Para Armando González Torres
En 2005 se estrenó el documental Grizzly man, dirigido por Werner Herzog, que muestra la vida de Timothy Treadwell, ambientalista y documentalista que registró su convivencia con osos grizzly en el Parque Nacional Katmai, en Alaska, durante trece veranos continuos. Su objetivo era sencillo: proteger a los osos de los humanos. Sin embargo, él y su novia murieron devorados por uno de los osos que protegió a lo largo de más de una década. Hay quien encuentra paradójica su muerte; yo lo veo de otra manera: vivió como oso y murió como uno de ellos (los osos suelen practicar el canibalismo cuando la comida escasea).
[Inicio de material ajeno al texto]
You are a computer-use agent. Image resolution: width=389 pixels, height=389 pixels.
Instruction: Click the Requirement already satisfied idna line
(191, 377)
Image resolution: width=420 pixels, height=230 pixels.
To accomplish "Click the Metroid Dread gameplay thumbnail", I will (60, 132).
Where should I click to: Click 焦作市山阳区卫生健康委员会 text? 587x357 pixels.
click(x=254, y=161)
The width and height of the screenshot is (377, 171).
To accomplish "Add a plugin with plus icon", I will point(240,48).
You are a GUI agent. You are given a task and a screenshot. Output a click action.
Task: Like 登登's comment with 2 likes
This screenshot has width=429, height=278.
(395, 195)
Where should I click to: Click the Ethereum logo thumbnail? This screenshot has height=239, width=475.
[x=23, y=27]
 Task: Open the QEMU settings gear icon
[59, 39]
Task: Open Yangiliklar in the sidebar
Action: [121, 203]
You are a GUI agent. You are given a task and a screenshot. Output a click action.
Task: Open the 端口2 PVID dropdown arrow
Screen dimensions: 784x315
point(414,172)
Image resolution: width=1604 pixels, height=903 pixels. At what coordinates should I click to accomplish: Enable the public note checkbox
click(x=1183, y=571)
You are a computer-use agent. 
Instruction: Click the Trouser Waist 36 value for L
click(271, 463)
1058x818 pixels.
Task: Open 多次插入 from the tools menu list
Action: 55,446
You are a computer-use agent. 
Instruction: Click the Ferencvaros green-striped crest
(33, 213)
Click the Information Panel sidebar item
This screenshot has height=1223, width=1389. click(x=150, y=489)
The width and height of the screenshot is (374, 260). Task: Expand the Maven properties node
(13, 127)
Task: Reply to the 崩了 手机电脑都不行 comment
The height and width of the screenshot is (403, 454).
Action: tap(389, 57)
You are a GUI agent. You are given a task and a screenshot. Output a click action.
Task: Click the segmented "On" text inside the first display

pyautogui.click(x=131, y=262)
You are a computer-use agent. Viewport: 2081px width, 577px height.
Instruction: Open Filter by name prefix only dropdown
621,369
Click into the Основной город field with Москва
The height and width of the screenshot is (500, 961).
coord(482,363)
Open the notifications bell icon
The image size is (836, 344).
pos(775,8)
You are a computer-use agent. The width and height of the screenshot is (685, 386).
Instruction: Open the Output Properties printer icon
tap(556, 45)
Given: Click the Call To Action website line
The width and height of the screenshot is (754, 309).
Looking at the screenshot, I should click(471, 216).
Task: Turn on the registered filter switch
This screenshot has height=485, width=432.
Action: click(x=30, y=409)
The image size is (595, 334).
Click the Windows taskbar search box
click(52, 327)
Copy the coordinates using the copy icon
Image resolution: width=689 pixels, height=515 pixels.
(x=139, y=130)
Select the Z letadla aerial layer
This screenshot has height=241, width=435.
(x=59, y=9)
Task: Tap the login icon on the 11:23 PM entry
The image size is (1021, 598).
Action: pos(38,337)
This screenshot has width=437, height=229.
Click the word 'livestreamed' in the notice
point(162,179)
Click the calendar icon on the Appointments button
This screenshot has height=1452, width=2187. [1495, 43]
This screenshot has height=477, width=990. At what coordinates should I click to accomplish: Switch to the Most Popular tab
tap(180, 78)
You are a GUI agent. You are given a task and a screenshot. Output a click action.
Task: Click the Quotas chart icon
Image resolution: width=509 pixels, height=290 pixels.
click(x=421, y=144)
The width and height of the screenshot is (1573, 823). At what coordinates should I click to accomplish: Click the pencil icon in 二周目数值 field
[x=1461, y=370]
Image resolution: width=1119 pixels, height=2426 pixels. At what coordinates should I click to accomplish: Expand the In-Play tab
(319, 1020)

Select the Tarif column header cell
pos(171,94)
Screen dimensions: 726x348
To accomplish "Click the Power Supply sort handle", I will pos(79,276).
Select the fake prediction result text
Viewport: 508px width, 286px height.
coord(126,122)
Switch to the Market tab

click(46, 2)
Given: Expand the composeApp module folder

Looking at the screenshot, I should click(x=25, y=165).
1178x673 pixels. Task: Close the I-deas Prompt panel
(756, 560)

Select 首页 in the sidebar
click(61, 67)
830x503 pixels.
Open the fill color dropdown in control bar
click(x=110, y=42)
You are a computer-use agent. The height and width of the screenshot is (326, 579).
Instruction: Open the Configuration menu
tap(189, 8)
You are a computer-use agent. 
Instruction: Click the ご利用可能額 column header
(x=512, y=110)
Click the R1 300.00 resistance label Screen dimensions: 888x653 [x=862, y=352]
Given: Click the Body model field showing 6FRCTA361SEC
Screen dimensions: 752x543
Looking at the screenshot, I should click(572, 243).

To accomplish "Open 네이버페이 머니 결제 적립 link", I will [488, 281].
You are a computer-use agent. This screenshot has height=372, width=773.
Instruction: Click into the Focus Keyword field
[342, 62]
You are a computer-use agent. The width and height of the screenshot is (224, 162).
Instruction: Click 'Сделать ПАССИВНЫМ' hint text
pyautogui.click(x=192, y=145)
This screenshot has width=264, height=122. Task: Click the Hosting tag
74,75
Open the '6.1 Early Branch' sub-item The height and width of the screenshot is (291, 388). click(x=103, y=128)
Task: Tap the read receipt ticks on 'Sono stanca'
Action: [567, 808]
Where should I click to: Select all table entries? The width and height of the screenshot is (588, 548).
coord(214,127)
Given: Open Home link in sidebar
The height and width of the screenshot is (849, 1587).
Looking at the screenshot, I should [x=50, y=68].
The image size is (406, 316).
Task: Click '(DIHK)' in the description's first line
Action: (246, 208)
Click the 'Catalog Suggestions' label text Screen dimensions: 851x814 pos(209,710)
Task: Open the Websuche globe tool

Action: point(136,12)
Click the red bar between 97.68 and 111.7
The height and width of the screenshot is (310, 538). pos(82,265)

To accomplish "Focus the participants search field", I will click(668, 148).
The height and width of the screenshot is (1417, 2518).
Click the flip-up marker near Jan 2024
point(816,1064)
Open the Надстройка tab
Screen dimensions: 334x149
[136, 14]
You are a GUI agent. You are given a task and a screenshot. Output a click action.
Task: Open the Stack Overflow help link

Pero lejos de la polémica que su fallecimiento suscitó, lo que más llama la atención del comportamiento de Treadwell es el uso de las palabras para comunicarse con los osos: más allá del gruñido o el grito, Timothy “les hablaba” y los osos “entendían” (excepto en su trágico desenlace). Seguido también por zorros, Timothy no sólo hablaba con los animales; en un verano en el que las lluvias no habían sido lo suficientemente abundantes para enriquecer las aguas de los ríos, y proveer así de peces a los osos, en un estado de éxtasis, comenzó a invocar a los dioses de distintas culturas: “No creo en Dios pero, Cristo, Alá, esa cosa flotante hindú, ¡necesitamos la chingada lluvia para estos animales!” Al día siguiente una gran tormenta comenzó a caer sobre la zona y el oso Treadwell agradeció: “Soy un humilde siervo del señor, soy un discípulo de Alá, soy el más ferviente seguidor de la cosa flotante. Se ha producido un verdadero milagro, está lloviendo…”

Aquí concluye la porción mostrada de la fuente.